More precisely, as part of executing the exemplar image generation workflow, the keyword engine 140 generates the selected keyword set 170 that includes isometric, 3D render, nozzle housing, nozzle cap, and nozzle body. The design exploration application 130 generates the rephrase prompt 172 of “put the following together: isometric, 3D render, nozzle housing, nozzle cap, and nozzle body.” The design exploration application 130 executes the prompt-to-text ML model 102 on the rephrase prompt 172 to generate the final text prompt 180 of “isometric 3D render of a nozzle housing, nozzle cap, and nozzle body” (depicted in bold italics).

As shown, the final prompt pane 240 includes a copy of the grayed-out image prompt 134 and an editable version of the final text prompt 180. For explanatory purposes, the user does not edit the final text prompt 180. As described previously herein in conjunction with FIG. 1, in response to a result trigger (e.g., a double-click within the result pane 250), the design exploration application 130 determines whether the image prompt 134 is specified.

Because the image prompt 134 is not specified, the design exploration application 130 executes the prompt-to-image ML model 106 on the final text prompt 180 to generate the relevant image set 190. In some other embodiments, the image prompt 134 is specified, and the design exploration application 130 executes the prompt-to-image ML model 106 on the final text prompt 180 and the image prompt 134 to generate the relevant image set 190.

As shown, the relevant image set 190 includes, without limitation, an image 290(1)-an image 290(N), where N can be any positive integer. The design exploration application 130 then updates the result pane 250 to include selectable versions of the image 290(1)-the image 290(N), thereby ending the first iteration. The image 290(1)-the image 290(N) are images of different 3D designs for the sprayer that are associated with the keywords isometric 3D render, a nozzle housing, nozzle cap, and nozzle body.

After the workflow end 214, the user optionally selects zero or more of the image 290(1)-the image 290(N). The design exploration application 130 sets the selected image set 198 equal to the selected images. Subsequently, the design exploration application 130 automatically generates and stores in the history 138 a new summary dataset that includes any amount and/or types of data associated with generating the relevant image set 190 and/or the selected image set 198.

For instance, in some embodiments, the new summary dataset includes the image prompt 134, the design intent text 132, the 3D keywords, the design prompt 152, the design keywords, the style prompt 154, the style keywords, the part prompt 156, the part keywords, the selected keyword set 170, the rephrase prompt 172, the final text prompt 180, the relevant image set 190, and the selected image set 198.

The design exploration application 130 can generate any number (including none) of additional relevant image sets in an iterative fashion, a non-iterative fashion, or any combination thereof during an overall process for generating and evaluating design alternatives for the exemplar 3D object. The design exploration application 130 can update each of the description pane 220, the suggestion pane 230, the final prompt pane 240, the result pane 250, and the history pane 260, any number and/or types of other GUI elements, or any combination any number of times and/in any order while generating each new relevant image set.
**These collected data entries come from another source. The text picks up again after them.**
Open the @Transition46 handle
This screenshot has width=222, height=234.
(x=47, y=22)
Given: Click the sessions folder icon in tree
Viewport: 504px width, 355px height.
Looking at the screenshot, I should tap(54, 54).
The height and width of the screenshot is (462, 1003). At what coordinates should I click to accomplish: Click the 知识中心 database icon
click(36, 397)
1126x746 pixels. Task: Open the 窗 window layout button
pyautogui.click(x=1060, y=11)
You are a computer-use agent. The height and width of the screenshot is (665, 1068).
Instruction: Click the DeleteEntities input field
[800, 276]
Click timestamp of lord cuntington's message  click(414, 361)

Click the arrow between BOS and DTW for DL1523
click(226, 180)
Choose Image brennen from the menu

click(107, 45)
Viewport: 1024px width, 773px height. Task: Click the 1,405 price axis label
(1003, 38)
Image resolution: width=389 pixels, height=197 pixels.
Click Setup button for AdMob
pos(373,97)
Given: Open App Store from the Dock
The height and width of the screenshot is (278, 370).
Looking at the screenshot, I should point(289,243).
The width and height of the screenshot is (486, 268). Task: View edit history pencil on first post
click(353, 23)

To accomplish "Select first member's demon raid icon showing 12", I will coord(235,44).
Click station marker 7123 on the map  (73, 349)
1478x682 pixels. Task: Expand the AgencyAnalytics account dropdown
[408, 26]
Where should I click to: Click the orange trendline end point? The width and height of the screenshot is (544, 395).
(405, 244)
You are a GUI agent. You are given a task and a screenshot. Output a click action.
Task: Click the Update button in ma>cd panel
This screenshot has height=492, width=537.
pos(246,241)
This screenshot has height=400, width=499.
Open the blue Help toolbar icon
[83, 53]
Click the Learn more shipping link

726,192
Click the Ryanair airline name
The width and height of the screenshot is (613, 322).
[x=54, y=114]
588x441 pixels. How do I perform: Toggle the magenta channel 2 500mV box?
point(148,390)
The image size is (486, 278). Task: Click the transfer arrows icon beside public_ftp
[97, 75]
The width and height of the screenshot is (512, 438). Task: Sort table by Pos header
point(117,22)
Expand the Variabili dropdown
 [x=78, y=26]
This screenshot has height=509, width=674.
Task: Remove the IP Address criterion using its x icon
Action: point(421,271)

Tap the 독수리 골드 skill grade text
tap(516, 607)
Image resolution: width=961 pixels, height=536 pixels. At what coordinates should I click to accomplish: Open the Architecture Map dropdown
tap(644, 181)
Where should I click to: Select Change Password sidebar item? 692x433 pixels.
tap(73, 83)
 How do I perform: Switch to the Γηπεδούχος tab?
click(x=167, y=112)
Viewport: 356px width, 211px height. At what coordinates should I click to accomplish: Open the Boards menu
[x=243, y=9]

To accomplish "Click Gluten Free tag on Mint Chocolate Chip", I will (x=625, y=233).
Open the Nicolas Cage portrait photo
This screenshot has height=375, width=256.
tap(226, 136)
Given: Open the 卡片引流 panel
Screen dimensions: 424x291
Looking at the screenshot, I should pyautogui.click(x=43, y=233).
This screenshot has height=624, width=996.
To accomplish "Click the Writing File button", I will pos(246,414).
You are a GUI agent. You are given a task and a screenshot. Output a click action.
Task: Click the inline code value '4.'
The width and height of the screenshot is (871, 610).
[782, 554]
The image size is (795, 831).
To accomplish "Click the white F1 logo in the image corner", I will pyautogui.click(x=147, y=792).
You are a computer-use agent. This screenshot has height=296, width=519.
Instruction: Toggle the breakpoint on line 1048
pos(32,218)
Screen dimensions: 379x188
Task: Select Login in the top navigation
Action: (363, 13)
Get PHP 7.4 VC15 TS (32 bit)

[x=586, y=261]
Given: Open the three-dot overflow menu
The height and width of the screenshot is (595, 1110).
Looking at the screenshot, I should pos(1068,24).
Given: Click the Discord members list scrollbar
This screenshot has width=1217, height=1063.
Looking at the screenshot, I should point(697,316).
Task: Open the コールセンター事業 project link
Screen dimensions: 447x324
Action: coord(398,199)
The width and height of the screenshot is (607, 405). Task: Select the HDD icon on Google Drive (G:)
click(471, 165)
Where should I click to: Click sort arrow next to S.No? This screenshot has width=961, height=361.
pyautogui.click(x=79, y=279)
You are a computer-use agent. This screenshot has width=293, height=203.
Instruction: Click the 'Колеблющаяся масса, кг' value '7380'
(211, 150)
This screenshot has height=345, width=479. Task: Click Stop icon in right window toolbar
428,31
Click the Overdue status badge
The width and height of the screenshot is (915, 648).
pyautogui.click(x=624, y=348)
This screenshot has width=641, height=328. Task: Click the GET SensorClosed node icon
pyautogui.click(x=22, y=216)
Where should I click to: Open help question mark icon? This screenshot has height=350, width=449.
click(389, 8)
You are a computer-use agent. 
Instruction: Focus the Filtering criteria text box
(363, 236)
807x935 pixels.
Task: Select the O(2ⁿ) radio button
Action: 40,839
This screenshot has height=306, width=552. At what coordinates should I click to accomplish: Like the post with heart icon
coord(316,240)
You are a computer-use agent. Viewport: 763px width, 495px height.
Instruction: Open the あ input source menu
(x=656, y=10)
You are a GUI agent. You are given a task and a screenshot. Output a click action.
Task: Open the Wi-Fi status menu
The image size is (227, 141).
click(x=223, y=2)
Advantageously, as illustrated by FIG. 2, the design exploration application 130 enables a user with limited or no knowledge of physics, engineering, generative design, 3D design, and/or design-related nomenclature associated with sprayers to automatically generate images representing design alternatives for a target sprayer.

FIGS. 3A and 3B set forth a flow diagram of method steps for generating images representing design alternatives for 3D objects, according to various embodiments. Although the method steps are described with reference to the systems of FIGS. 1 and 2, persons skilled in the art will understand that any system configured to implement the method steps, in any order, falls within the scope of the embodiments.

As shown, a method 300 begins at step 302, where the design exploration application 130 displays the design intent panel 124 within the GUI 120. At step 304, the design exploration application 130 optionally captures the image prompt from a 3D design panel 122 or sets the image prompt to a selected image based on user input received via the design intent panel 124. At step 306, the design exploration application 130 waits until design intent text is entered via the design intent panel 124.

At step 308, the design exploration application 130 generates one or more keyword prompts based on the design intent text and executes a prompt-to-text ML model 102 each keyword prompt to generate customized keywords. At step 310, the design exploration application 130 determines whether an image prompt is specified. If, at step 310, the design exploration application 130 determines that an image prompt is not specified, then the method 300 proceeds directly to step 314.

If, however, at step 310, the design exploration application 130 determines that an image prompt is specified, then the method 300 proceeds to step 312. At step 312, the design exploration application 130 executes the multimodal similarity ML model 104 on the image prompt, the customized keywords, and 3D design keywords to generate scores for the keywords.

At step 314, the design exploration application 130 displays via the design intent panel 124 selectable versions of the customized keywords and 3D design keywords, optionally visually indicating similarity to the image prompt as per any associated scores. At step 316, the design exploration application 130 updates the design intent panel 124 to enable optional entry of user keyword(s). At step 318, until detecting a final prompt trigger, the design exploration application 130 updates the design intent panel to reflect any changes to and/or associated with user keywords, selected keyword, the design intent text, and/or the image prompt.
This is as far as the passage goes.